(Beginning of Record extracts)
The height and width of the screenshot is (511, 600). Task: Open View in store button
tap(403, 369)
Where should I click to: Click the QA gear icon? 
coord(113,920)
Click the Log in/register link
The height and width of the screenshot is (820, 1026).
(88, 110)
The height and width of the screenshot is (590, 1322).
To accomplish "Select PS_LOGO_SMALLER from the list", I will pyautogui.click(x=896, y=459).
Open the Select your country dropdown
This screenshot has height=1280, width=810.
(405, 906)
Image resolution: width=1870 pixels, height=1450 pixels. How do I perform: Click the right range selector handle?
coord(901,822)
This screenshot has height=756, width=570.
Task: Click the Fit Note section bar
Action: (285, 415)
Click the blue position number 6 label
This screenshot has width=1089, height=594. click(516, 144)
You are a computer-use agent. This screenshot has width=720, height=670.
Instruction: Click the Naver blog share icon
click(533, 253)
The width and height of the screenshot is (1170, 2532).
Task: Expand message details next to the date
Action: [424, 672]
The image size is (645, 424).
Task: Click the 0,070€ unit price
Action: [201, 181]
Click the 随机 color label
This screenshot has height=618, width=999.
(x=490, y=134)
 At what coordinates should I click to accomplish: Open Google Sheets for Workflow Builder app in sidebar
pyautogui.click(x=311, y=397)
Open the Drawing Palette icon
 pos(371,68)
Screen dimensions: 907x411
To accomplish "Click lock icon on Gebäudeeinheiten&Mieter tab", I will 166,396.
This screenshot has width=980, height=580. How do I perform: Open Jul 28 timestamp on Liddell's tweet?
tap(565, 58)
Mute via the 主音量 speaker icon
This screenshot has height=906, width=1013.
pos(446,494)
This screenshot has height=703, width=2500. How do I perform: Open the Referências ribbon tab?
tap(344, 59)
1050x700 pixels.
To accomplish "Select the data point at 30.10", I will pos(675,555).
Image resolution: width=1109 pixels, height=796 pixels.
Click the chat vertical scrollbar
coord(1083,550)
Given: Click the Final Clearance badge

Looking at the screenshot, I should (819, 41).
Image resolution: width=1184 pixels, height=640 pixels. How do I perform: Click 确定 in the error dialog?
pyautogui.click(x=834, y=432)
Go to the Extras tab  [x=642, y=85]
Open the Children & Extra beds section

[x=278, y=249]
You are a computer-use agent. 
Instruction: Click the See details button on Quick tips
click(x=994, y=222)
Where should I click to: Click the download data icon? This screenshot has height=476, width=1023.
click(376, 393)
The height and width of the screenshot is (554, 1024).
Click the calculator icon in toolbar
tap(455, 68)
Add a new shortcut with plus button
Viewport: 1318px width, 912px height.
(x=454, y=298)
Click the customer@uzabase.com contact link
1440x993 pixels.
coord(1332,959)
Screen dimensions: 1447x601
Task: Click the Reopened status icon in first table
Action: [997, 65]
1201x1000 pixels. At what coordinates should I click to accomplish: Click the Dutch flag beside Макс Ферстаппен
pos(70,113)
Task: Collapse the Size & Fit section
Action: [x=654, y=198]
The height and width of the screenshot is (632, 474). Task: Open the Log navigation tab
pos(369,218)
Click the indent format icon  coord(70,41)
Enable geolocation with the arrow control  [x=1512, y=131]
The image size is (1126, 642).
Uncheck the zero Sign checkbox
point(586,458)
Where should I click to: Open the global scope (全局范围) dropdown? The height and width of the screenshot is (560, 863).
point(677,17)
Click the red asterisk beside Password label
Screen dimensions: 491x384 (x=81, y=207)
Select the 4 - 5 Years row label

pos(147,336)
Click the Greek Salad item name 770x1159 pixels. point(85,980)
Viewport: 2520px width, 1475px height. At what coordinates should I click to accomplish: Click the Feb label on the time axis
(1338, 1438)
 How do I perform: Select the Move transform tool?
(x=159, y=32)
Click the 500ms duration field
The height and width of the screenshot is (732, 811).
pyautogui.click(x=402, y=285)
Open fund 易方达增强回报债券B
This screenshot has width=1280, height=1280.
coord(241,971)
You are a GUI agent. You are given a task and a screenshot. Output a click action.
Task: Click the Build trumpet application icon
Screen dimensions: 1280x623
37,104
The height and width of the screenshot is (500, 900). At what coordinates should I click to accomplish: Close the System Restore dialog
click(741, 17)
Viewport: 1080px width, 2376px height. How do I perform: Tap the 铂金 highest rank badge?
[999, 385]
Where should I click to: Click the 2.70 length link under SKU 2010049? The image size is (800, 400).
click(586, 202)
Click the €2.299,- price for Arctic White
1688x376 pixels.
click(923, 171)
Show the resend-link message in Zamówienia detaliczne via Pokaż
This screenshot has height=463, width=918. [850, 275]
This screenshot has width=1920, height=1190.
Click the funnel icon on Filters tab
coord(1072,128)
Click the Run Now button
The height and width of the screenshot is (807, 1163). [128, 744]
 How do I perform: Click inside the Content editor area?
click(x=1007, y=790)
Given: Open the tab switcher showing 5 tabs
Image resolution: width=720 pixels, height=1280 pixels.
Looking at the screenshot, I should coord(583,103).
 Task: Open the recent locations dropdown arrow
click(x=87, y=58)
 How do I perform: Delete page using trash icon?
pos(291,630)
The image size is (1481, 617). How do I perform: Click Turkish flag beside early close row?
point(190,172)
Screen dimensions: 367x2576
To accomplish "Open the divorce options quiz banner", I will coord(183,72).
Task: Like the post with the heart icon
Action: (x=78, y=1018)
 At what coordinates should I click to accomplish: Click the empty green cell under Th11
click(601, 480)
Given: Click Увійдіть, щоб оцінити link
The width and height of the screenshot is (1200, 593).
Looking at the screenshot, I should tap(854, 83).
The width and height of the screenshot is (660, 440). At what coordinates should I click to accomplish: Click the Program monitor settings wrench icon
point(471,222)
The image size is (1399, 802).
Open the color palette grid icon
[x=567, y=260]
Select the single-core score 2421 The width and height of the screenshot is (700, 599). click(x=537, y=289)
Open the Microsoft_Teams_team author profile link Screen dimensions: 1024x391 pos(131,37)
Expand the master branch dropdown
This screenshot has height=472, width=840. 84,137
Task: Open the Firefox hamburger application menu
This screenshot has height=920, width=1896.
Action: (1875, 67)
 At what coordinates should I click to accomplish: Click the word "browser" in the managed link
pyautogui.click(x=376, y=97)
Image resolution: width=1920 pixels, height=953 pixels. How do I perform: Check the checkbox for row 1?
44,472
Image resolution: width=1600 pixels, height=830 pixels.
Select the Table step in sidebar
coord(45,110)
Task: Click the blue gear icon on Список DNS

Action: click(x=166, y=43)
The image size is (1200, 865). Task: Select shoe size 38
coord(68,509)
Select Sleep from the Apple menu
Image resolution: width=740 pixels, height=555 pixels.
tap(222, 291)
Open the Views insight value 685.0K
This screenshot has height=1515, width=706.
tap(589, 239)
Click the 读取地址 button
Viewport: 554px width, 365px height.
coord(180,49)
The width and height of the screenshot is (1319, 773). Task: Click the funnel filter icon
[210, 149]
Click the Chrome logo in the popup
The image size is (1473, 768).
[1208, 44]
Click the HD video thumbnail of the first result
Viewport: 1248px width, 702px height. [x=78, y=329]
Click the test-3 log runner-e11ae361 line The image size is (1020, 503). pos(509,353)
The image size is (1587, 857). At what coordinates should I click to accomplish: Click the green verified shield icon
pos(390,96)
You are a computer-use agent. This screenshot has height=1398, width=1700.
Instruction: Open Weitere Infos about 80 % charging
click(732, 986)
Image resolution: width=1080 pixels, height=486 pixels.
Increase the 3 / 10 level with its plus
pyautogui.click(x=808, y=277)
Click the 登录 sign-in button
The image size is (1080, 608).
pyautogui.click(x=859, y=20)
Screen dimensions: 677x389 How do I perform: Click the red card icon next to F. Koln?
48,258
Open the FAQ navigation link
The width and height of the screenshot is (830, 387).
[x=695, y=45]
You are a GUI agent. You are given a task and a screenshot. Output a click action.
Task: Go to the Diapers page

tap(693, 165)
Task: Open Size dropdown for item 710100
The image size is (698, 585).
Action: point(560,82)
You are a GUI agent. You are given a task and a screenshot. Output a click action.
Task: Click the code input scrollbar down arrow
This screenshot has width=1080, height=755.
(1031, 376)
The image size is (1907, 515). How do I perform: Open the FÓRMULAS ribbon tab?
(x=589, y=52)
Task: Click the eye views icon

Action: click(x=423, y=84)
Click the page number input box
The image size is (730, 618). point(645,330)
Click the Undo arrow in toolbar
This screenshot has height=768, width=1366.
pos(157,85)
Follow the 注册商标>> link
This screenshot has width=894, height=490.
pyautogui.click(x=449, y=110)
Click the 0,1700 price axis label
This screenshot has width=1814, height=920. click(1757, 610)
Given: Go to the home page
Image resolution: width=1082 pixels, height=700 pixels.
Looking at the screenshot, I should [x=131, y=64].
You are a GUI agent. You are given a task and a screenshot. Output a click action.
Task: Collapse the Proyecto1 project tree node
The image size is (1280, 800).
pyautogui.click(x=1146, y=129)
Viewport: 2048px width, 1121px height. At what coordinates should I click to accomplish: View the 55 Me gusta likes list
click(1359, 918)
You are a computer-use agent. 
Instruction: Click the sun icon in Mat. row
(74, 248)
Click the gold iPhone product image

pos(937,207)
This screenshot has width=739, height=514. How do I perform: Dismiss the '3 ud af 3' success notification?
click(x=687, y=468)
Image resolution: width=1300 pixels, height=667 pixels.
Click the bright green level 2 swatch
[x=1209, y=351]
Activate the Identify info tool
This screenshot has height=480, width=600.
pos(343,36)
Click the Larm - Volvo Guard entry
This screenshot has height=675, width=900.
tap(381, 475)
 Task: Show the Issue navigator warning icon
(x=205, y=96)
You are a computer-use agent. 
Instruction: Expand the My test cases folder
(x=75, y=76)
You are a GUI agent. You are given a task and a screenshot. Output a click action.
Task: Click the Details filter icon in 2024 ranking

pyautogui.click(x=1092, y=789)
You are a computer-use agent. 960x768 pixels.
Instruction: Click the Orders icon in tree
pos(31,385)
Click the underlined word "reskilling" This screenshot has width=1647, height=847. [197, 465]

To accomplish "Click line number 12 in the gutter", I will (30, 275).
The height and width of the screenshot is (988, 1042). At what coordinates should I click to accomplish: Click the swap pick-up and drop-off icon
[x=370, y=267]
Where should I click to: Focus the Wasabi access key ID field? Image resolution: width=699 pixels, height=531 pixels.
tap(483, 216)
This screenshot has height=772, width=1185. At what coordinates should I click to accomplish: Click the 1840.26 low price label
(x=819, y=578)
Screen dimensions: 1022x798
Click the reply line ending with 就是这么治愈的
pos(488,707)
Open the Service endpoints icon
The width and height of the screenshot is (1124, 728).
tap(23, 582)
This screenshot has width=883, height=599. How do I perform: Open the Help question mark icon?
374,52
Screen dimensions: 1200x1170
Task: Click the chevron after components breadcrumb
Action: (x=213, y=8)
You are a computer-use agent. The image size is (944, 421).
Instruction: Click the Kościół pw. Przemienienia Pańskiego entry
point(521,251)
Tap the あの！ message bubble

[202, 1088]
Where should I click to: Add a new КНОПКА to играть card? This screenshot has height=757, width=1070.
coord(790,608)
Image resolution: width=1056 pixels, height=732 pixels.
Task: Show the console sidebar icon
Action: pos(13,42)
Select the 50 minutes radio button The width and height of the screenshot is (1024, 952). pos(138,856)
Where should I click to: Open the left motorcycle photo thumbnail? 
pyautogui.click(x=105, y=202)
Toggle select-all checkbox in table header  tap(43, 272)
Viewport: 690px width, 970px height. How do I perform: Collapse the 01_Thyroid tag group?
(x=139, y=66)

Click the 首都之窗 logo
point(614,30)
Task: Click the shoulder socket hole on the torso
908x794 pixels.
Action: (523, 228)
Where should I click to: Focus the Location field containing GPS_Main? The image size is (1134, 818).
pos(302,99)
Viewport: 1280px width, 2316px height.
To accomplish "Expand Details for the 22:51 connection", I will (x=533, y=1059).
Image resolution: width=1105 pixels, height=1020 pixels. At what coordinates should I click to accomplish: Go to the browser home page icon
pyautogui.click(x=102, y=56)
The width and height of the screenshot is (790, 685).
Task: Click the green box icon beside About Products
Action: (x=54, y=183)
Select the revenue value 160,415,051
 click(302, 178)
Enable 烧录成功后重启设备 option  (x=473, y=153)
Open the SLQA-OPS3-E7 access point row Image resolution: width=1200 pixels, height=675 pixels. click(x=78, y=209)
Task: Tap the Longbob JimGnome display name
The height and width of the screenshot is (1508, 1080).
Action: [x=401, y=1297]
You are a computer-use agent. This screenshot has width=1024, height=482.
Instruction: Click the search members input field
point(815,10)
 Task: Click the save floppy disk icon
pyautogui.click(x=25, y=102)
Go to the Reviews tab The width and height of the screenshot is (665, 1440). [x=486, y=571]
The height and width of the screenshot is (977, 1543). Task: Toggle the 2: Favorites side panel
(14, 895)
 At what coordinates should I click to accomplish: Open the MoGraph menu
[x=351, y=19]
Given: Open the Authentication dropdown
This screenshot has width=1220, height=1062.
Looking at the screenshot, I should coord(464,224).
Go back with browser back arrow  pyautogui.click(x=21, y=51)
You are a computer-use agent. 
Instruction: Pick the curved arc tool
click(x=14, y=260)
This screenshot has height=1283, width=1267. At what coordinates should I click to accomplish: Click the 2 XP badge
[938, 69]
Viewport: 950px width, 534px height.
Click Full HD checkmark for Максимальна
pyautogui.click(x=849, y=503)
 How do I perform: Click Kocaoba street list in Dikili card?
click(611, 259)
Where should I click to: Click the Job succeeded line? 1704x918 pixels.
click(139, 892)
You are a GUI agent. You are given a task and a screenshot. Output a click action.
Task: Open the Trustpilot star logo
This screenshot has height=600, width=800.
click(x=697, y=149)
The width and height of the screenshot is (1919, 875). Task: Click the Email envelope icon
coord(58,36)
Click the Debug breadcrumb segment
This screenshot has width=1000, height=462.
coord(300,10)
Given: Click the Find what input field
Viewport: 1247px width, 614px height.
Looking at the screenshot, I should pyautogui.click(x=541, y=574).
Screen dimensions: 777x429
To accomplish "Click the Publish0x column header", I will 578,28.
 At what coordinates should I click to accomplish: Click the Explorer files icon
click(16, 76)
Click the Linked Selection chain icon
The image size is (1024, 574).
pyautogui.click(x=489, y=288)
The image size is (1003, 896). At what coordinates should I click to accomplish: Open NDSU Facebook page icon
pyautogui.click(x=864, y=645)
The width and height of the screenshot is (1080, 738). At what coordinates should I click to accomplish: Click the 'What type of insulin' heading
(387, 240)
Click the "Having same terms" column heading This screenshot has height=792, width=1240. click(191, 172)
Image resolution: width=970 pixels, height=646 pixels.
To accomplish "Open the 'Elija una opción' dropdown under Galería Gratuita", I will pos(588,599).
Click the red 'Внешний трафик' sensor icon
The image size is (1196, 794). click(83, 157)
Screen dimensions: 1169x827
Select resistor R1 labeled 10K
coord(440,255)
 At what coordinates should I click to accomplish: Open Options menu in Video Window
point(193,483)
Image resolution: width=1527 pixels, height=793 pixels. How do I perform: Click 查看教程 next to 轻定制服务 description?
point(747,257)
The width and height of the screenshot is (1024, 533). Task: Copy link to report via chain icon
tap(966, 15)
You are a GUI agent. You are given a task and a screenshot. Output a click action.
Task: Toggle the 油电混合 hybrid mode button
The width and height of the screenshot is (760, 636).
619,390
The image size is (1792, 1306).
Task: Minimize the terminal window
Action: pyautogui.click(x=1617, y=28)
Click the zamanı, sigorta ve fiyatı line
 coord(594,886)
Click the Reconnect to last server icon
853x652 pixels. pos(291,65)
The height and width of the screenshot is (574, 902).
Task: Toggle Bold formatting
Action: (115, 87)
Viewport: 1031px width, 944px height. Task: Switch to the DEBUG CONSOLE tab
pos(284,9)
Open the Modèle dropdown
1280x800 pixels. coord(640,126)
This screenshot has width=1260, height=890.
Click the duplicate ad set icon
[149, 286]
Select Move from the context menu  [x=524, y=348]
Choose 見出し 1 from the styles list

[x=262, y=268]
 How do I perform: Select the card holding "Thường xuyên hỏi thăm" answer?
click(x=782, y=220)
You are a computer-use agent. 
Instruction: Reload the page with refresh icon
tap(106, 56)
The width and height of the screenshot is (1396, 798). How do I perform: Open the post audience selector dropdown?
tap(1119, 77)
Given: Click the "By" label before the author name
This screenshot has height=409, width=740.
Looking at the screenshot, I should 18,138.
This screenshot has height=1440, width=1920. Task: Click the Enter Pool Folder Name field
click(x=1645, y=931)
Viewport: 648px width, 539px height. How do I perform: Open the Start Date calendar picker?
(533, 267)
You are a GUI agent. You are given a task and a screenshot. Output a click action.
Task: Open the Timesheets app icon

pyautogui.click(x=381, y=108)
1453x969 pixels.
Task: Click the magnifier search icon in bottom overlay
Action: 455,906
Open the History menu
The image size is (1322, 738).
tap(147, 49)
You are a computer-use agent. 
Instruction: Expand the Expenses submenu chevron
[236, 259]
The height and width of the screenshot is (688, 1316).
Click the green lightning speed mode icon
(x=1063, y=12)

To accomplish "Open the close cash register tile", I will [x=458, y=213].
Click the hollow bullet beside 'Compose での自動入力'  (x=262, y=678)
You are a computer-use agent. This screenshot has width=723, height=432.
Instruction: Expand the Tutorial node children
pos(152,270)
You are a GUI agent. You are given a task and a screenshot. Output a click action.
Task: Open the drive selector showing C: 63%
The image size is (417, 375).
(End of Record extracts)
◆ Exercise description:
Give a count of the lines above that include the word "application", and add nothing to it.

◆ Problem solution:
2